= Jerome Sankey =

Jerome Sankey or Hierom Zanchy was an English soldier and politician who sat in the House of Commons at various times between 1654 and 1659. He served in the Parliamentary army during the English Civil War and later served in Ireland. (Note: Also Hierome Sanky.)

==Early life==
Sankey was the son of Rev. Richard Sankey, cleric of Hodnet, Shropshire. He matriculated from Trinity College, Cambridge in 1637 and migrated to Clare College, Cambridge on 4 July 1640. He was awarded BA in 1641 and MA in 1644. He was described as "being more given to manly exercises than logic and philosophy, he was observed by his contemporaries to be a boisterous fellow at cudgelling and foot-ball playing, and indeed more fit in all respects to be a rude soldier than a scholar or man of polite party".

#### [DATASET EXCERPT]
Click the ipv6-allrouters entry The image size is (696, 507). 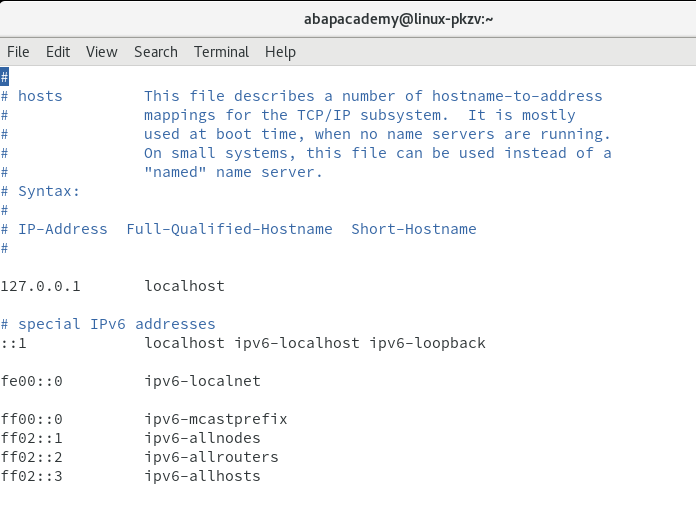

#### [WRITTEN INSTRUCTION 1]
In the Jerome Sankey article, which college did Sankey migrate to on 4 July 1640?
#### [WRITTEN INSTRUCTION 2]
Retype the Jerome Sankey article from "Jerome Sankey or" up to and including "Also Hierome Sanky.)".

#### [CORRECT RESPONSE 1]
Clare College, Cambridge.

#### [CORRECT RESPONSE 2]
Jerome Sankey or Hierom Zanchy was an English soldier and politician who sat in the House of Commons at various times between 1654 and 1659. He served in the Parliamentary army during the English Civil War and later served in Ireland. (Note: Also Hierome Sanky.)